DOES SYSTOLIC SUBEPICARDIAL PERFUSION COME FROM RETROGRADE SUBENDOCARDIAL FLOW

To examine the influence of cardiac contraction on systolic coronary flow and transmural blood flow distribution, we measured phasic blood flow velocity in distal extramural coronary arteries by Doppler velocimeter and regional myocardial blood flow by radiolabeled microspheres while the heart was beating and during prolonged diastoles in 12 dogs. A servo-controlled coronary perfusion circuit allowed mean coronary pressure to be selected and maintained during beating and diastolic conditions. In epicardial arteries just proximal to their entrance into the myocardium, blood flow was either negligible or reverse in direction during systole. When the heart was beating, subepicardial blood flow was 24.2 +/- 12.3% higher than during asystole (5.05 +/- 0.91 and 4.11 +/- 0.79 ml.min-1.g-1 for beating and prolonged diastoles, respectively; P < 0.01).
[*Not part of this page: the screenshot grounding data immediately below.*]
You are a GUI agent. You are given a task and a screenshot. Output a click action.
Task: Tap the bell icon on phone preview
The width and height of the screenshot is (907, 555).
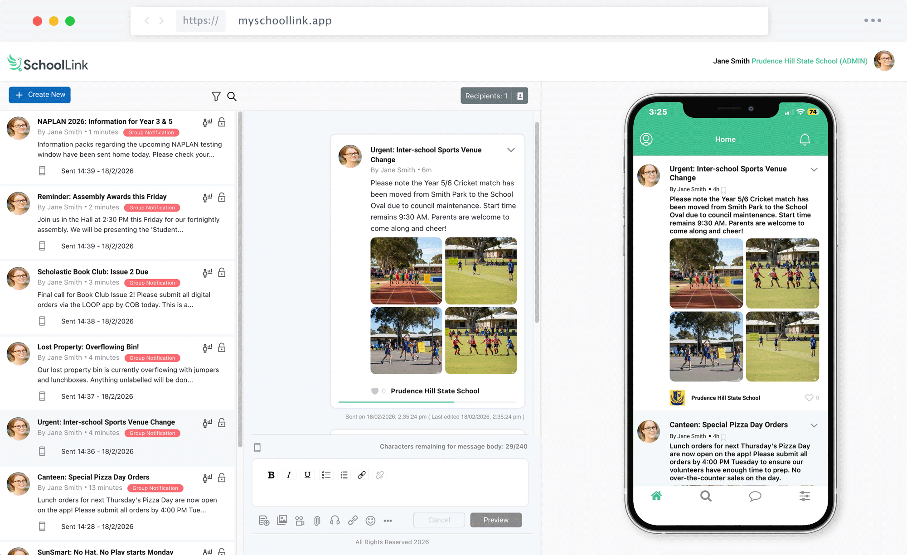click(x=805, y=140)
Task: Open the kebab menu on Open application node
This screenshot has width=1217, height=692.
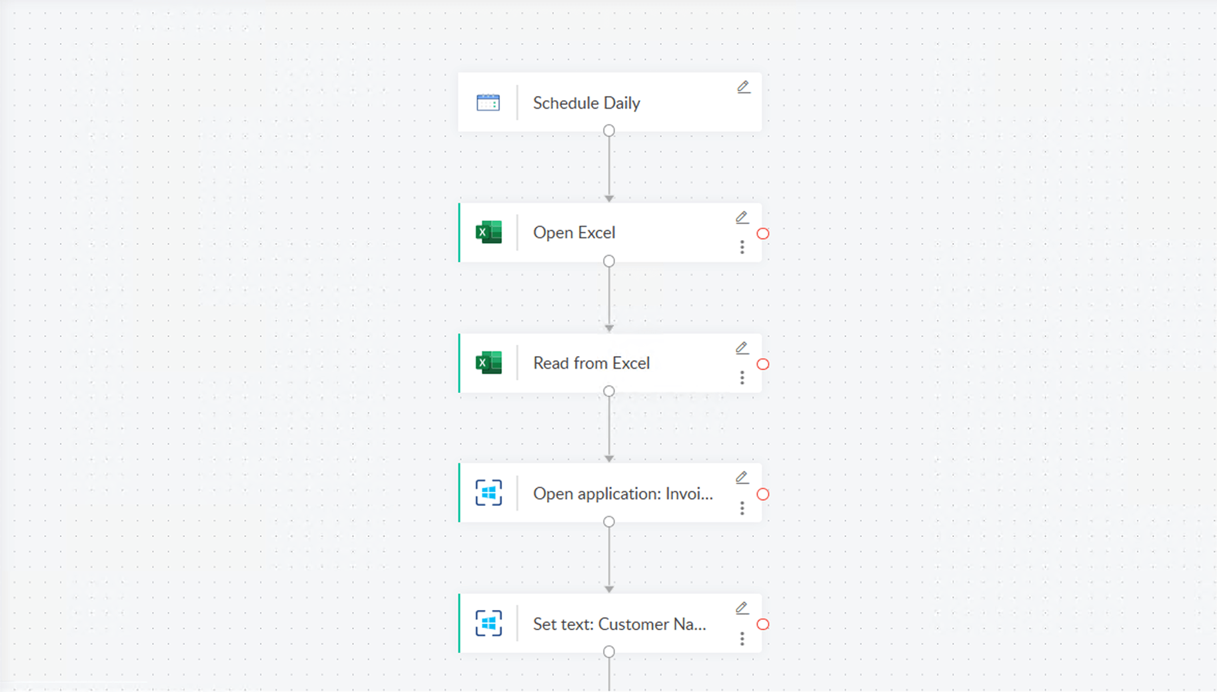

In the subendocardium, flow was 49.8 +/- 14.7% lower in the beating condition than during prolonged diastoles (4.23 +/- 1.46 and 8.26 +/- 1.71 ml.min-1.g-1 for beating and asystole, respectively; P < 0.01). When heart rate was increased stepwise from 60 to 150 beats/min, subendocardial flow fell approximately linearly; flow to the superficial layer was relatively unaffected. In beating hearts, lowering mean left main coronary artery (LMCA) pressure from 80 to 50 mmHg resulted in more systolic reverse flow and a fall in inner-to-outer flow ratio from 0.82 +/- 0.18 to 0.66 +/- 0.34 (P < 0.05). Because mean LMCA pressure was held constant when the heart was stopped, differences in regional blood flow between beating and diastolic conditions were primarily due to cardiac contraction. Because little or no blood entered the myocardium from the extramural arteries during systole, we conclude that the decrease in subendocardial flow and the increase in subepicardial flow were caused by retrograde pumping of blood from the deep layer to the superficial layer of the left ventricle. Systolic retrograde flow to the subepicardium may help explain this layer's relative protection from ischemia.